** Work instruction **
Needed from the entries below: every line that holds the word "will".

** Data to use **

****************

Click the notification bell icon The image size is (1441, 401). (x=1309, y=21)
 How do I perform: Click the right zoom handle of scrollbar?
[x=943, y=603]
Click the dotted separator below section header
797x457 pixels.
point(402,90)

****************

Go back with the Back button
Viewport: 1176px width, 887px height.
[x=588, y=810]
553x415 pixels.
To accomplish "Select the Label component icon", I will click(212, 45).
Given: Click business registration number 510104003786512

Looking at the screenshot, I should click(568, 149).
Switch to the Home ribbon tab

****************

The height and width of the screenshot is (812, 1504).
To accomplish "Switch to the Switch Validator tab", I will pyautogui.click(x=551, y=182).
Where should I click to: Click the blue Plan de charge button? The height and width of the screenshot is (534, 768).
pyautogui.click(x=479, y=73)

****************

** Your response **
To accomplish "Select the Label component icon", I will click(212, 45).
To accomplish "Switch to the Switch Validator tab", I will pyautogui.click(x=551, y=182).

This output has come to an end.